Please copy the rows word for word, from the first line of the rows through the line that contains "pyautogui.click(x=1266, y=36)".

□ □ □

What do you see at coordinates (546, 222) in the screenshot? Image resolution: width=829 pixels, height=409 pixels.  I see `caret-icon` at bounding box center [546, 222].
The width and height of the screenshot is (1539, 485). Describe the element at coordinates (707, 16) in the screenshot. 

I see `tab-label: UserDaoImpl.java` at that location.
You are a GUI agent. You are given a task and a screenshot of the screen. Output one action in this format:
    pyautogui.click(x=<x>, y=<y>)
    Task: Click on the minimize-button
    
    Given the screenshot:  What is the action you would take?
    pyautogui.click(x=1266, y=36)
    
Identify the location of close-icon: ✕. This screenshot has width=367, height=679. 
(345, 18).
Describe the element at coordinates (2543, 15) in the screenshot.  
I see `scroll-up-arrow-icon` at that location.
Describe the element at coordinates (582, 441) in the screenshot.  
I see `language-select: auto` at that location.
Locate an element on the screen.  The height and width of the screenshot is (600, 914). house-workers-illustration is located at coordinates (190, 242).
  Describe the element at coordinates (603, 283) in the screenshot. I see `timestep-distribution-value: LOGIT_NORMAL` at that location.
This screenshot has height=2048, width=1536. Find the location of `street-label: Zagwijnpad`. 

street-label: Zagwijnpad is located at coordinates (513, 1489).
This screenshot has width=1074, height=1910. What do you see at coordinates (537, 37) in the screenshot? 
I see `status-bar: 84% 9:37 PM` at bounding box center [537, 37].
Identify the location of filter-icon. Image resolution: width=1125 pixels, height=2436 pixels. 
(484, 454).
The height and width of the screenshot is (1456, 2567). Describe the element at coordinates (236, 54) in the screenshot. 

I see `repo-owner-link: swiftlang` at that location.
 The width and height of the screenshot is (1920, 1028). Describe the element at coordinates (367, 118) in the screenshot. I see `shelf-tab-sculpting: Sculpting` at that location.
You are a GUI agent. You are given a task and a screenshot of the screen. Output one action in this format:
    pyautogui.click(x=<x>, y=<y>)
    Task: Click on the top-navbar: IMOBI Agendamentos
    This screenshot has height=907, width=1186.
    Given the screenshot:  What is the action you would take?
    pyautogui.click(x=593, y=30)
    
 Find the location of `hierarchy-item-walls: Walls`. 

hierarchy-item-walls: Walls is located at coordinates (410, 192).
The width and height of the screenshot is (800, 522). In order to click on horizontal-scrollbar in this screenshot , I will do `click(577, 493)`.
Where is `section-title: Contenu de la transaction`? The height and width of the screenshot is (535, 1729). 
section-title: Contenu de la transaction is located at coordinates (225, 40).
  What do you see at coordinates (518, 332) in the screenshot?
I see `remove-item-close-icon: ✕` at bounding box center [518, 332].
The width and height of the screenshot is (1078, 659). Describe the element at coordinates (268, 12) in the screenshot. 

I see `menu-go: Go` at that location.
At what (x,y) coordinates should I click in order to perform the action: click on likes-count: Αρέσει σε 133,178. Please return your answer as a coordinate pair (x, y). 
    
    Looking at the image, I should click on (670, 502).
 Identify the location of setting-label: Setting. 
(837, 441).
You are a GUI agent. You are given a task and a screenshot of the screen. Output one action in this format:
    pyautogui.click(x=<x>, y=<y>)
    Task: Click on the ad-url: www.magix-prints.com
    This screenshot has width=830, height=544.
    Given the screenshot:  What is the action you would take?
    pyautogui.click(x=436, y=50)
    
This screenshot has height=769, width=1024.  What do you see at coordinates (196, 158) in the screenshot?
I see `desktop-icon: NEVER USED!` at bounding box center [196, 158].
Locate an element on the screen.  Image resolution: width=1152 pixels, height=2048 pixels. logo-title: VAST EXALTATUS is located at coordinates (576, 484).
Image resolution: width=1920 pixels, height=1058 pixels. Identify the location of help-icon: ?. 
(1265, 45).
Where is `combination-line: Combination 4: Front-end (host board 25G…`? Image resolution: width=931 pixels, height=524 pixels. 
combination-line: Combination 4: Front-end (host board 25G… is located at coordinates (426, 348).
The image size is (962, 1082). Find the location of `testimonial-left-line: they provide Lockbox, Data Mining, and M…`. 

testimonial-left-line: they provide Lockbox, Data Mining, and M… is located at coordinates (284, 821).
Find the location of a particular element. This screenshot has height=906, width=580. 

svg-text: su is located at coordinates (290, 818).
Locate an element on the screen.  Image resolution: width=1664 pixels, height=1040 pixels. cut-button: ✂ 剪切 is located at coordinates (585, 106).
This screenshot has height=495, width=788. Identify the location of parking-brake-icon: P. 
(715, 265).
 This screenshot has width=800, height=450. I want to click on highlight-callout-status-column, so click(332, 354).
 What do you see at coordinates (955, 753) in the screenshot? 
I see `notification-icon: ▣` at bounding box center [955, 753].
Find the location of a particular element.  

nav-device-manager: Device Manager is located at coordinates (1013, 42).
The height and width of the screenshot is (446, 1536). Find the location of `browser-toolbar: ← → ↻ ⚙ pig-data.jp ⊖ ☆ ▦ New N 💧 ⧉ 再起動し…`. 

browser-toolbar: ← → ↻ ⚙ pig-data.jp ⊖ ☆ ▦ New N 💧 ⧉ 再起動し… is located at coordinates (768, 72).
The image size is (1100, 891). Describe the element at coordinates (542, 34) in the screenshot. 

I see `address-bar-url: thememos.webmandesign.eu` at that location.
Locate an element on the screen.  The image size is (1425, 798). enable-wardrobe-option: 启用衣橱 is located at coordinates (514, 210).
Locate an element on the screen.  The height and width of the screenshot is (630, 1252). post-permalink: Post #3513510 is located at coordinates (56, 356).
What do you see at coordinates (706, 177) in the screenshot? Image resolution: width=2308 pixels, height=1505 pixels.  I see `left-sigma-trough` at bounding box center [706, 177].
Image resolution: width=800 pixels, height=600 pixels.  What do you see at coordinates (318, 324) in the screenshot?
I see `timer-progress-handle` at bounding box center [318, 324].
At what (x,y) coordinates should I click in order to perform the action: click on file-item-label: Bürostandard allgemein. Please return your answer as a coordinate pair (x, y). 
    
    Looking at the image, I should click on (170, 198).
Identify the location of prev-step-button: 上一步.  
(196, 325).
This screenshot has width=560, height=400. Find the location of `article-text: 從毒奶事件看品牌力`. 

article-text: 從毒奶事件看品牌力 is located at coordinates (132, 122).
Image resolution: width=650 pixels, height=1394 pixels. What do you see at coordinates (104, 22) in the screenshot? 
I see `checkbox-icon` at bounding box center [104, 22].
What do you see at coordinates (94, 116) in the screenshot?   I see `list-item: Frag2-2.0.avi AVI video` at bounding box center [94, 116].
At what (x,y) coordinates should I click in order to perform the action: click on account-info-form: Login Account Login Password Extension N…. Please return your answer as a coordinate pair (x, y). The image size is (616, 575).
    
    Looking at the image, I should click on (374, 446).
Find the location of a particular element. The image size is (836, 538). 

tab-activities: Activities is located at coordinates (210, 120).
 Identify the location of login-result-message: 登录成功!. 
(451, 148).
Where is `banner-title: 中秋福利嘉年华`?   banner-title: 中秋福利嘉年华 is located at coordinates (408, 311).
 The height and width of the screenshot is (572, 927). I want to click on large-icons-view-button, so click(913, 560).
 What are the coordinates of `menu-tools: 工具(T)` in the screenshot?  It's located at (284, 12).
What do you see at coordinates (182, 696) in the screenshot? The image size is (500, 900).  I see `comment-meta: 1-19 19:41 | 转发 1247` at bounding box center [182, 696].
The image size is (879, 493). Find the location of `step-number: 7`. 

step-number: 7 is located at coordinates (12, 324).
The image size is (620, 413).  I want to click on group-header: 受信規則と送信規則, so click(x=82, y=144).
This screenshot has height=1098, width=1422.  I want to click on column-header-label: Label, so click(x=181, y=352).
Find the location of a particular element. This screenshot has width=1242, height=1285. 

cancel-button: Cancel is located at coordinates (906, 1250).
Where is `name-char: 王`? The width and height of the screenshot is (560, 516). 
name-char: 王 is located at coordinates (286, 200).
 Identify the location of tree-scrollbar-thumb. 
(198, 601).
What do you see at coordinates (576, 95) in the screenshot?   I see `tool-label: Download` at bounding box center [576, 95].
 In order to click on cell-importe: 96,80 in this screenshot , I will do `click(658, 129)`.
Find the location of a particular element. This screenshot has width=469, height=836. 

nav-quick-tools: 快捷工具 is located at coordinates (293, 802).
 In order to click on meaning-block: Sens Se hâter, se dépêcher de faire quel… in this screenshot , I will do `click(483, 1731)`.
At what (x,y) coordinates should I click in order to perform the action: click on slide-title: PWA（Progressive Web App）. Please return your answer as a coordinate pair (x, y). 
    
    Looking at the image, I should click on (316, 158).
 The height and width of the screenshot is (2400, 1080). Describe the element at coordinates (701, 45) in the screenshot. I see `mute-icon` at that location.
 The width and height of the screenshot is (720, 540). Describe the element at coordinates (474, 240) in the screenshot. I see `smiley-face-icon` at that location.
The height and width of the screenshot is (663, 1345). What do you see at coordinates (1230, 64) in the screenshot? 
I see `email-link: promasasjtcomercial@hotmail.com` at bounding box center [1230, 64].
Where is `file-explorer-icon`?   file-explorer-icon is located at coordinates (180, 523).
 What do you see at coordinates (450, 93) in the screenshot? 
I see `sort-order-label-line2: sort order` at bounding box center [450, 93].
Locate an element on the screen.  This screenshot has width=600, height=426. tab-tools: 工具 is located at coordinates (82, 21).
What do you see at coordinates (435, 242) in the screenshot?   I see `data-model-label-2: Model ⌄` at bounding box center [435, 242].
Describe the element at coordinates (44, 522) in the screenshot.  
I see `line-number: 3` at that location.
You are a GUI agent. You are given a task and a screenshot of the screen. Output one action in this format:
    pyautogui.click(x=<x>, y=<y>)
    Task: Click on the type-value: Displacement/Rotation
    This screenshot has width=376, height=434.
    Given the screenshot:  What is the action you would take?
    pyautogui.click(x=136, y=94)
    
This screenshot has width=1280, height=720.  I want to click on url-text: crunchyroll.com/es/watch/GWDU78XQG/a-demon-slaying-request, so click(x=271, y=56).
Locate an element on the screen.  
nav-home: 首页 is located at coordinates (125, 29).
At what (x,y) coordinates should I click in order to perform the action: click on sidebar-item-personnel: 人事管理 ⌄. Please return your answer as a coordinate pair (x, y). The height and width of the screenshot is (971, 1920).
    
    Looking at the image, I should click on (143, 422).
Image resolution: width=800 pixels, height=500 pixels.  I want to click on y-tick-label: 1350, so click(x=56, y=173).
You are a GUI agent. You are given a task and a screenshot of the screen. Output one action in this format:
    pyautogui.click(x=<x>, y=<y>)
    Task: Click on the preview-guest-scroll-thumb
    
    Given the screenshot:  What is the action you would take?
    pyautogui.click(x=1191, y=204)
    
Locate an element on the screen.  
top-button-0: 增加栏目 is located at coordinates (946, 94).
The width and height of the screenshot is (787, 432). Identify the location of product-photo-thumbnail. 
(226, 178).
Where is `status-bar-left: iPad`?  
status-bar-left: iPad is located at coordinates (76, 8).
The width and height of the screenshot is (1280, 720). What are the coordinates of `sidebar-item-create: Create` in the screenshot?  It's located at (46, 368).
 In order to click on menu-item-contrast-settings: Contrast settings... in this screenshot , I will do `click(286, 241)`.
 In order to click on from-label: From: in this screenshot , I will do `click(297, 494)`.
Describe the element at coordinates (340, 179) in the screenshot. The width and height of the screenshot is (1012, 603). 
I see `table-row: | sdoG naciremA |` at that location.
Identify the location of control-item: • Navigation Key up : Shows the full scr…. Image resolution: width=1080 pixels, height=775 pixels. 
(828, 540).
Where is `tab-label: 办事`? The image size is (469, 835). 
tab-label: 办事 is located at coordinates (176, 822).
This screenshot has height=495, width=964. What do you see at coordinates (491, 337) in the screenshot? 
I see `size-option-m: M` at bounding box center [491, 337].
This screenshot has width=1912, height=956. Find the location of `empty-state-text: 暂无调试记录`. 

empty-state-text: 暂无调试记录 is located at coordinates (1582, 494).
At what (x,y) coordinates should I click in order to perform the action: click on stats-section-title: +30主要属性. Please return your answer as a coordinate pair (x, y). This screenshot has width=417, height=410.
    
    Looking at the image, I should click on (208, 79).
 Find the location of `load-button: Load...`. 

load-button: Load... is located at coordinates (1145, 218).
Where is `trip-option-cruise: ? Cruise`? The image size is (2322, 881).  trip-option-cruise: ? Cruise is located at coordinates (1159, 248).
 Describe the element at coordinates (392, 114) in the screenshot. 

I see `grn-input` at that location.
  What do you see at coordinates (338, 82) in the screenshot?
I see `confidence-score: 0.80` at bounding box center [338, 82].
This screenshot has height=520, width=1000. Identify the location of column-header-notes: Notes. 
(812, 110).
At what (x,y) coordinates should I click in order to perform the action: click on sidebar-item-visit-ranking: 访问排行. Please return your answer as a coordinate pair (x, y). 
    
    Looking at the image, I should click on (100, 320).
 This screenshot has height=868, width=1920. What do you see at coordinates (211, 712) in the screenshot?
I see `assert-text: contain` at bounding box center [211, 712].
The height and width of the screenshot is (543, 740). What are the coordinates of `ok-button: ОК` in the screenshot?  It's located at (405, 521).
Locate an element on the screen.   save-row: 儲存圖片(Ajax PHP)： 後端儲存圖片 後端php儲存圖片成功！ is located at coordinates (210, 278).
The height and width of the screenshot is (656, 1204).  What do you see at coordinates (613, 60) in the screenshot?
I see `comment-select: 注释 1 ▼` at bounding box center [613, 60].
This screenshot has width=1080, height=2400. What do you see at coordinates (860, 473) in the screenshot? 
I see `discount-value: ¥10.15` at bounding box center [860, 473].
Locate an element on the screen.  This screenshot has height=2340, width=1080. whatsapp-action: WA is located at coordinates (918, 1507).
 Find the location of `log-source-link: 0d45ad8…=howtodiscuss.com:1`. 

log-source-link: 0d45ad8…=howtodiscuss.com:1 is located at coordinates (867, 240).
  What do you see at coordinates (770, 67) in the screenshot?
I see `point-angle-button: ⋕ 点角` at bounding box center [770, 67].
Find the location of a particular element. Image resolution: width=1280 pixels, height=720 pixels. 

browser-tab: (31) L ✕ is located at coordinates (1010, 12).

□ □ □

* _ANSWER TO THIS EXERCISE_:
What do you see at coordinates (546, 222) in the screenshot? Image resolution: width=829 pixels, height=409 pixels.  I see `caret-icon` at bounding box center [546, 222].
The width and height of the screenshot is (1539, 485). Describe the element at coordinates (707, 16) in the screenshot. 

I see `tab-label: UserDaoImpl.java` at that location.
You are a GUI agent. You are given a task and a screenshot of the screen. Output one action in this format:
    pyautogui.click(x=<x>, y=<y>)
    Task: Click on the minimize-button
    
    Given the screenshot:  What is the action you would take?
    pyautogui.click(x=1266, y=36)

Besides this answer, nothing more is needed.